= Set task =
Please count how many lines in the entries below contain the string "Expand", treating uppercase and lowercase as different. Reply with the number alone.
______________________________
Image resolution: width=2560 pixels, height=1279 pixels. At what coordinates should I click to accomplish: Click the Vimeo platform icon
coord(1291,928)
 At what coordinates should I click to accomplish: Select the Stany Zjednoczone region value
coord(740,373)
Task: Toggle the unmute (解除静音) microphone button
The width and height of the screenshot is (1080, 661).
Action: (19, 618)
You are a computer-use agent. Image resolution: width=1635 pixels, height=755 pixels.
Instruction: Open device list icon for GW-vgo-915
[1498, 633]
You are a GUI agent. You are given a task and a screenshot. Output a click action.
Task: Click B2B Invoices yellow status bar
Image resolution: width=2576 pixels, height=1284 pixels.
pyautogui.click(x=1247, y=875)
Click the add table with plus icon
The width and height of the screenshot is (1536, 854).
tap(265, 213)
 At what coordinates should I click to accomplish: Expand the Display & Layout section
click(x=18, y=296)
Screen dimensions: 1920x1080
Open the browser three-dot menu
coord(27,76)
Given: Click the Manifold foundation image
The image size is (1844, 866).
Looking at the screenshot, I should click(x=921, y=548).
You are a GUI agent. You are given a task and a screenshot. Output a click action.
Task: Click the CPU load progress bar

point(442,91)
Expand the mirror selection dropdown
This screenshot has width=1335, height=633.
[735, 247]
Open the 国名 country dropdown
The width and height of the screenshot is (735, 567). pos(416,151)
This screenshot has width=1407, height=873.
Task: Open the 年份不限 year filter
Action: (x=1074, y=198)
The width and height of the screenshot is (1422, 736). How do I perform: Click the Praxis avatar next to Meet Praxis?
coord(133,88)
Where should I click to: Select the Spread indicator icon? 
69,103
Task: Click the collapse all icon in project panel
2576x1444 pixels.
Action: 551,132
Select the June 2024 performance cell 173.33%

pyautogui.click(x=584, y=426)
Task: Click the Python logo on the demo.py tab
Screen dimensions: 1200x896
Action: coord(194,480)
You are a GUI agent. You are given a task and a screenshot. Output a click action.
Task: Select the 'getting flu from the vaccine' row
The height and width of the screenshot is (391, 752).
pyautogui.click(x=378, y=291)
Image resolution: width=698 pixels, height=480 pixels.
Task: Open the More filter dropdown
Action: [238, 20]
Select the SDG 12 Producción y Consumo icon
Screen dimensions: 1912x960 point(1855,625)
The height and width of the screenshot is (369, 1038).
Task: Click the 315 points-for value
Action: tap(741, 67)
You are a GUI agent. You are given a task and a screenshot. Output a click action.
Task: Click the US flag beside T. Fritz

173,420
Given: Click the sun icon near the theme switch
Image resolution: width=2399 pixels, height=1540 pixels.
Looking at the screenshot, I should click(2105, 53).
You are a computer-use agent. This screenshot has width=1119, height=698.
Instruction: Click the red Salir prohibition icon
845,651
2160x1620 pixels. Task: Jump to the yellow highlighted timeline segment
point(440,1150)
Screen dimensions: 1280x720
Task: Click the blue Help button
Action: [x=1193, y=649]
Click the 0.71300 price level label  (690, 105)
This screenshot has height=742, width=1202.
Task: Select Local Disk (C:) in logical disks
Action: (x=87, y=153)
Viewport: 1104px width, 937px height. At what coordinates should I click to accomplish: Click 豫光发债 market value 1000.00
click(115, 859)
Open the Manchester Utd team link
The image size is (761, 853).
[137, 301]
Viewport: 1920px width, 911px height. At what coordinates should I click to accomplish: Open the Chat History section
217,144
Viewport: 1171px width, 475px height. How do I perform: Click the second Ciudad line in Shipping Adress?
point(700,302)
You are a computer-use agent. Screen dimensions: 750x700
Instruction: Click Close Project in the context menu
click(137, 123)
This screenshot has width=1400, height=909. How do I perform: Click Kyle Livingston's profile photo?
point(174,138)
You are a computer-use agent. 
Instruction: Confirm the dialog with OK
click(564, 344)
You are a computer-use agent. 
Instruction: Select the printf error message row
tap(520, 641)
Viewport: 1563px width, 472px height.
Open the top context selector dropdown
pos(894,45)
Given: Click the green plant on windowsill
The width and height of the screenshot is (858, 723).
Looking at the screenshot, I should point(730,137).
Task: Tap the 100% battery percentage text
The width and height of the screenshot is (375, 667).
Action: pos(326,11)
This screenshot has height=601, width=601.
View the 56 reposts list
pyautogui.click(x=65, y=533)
______________________________
= Exercise result =
2